I'm bisecting the delta between them to identify the commit that introduced the problem.

Changed in linux-azure (Ubuntu):
importance:	High → Critical

Revision history for this message

Joshua R. Poulson (jrp) wrote on 2017-09-28:

#17

It's interesting that telegraf is also made with golang.

Revision history for this message

Marcelo Cerri (mhcerri) wrote on 2017-09-28:

#18

Yes. Probably something in golang runtime is triggering the bug.

The last good version is 4.11.0-1004.4 and the problem still happens with 4.11.0-1005.5. 1005 comprehends just Bug #1707285, which introduced several changes. I'm restricting the bisect to it.

Revision history for this message

Marcelo Cerri (mhcerri) wrote on 2017-09-28:

#19

Reverting the following commits seems to avoid the problem:

47755dae5ca9 UBUNTU: SAUCE: tracing/hyper-v: trace hyperv_mmu_flush_tlb_others()
0aa1395238f7 UBUNTU: SAUCE: x86/hyper-v: support extended CPU ranges for TLB flush hypercalls
5e61aa7ca654 UBUNTU: SAUCE: x86/hyper-v: use hypercall for remote TLB flush

Josh, can you confirm if that works? I built the latest linux-azure with those patches reverted and placed the deb packages at:

http://kernel.ubuntu.com/~mhcerri/azure/golang/002/

The upstream versions of those commits are significantly different. I will backport them and check if the problem still happens.

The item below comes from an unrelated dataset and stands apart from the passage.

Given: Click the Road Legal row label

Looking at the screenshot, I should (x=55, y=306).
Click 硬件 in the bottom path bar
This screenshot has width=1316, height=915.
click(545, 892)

Revision history for this message

Joshua R. Poulson (jrp) wrote on 2017-09-28:

#20

We will check out the kernel as soon as possible. Thanks!

Revision history for this message

Marcelo Cerri (mhcerri) wrote on 2017-09-28:

#21

Backporting the changes from upstream causes the problem to happen. I'm building the mainline kernel to test it.

Changed in linux-azure (Ubuntu):
status:	Confirmed → In Progress

Marcelo Cerri (mhcerri) on 2017-09-28

Changed in linux-azure (Ubuntu):
importance:	Critical → High

Revision history for this message

Marcelo Cerri (mhcerri) wrote on 2017-09-29:

#22

Mainline doesn't cause docker to fail. I will start to check if linux-azure has some issue in TBL or in the helpers for hyper-v hypercalls.

Revision history for this message

Marcelo Cerri (mhcerri) wrote on 2017-09-29:

#23

Also, the problem only happens when using HVCALL_FLUSH_VIRTUAL_ADDRESS_SPACE_EX/LIST_EX hypercalls.

Revision history for this message

Joshua R. Poulson (jrp) wrote on 2017-09-29:

#24

The test kernel seems to be pretty good so far.

Here are the tests we’ve done so far in Azure
1. InfiniBand Tests – PASSING.
2. GPU Tests – PASSING.
3. GPU Tests on RDMA loaded VM (NC24r) – PASSING.
4. Docker Tests – PASSING
a. Note that, we’re using official script to install and verify docker –
https://get.docker.com/
b. Verified Docker version - 17.09.0-ce
c. GoLang version - go1.8.3

Docker tests for following scenarios are also done –
1. SRIOV enabled VMs.
2. InfiniBand enabled VMs.
3. Nvidia GPU driver loaded VMs.
No issues found so far.

Also a Docker loop test for 100 Standard_D2s_v3 VMs.
Current progress – 10%. No issues so far.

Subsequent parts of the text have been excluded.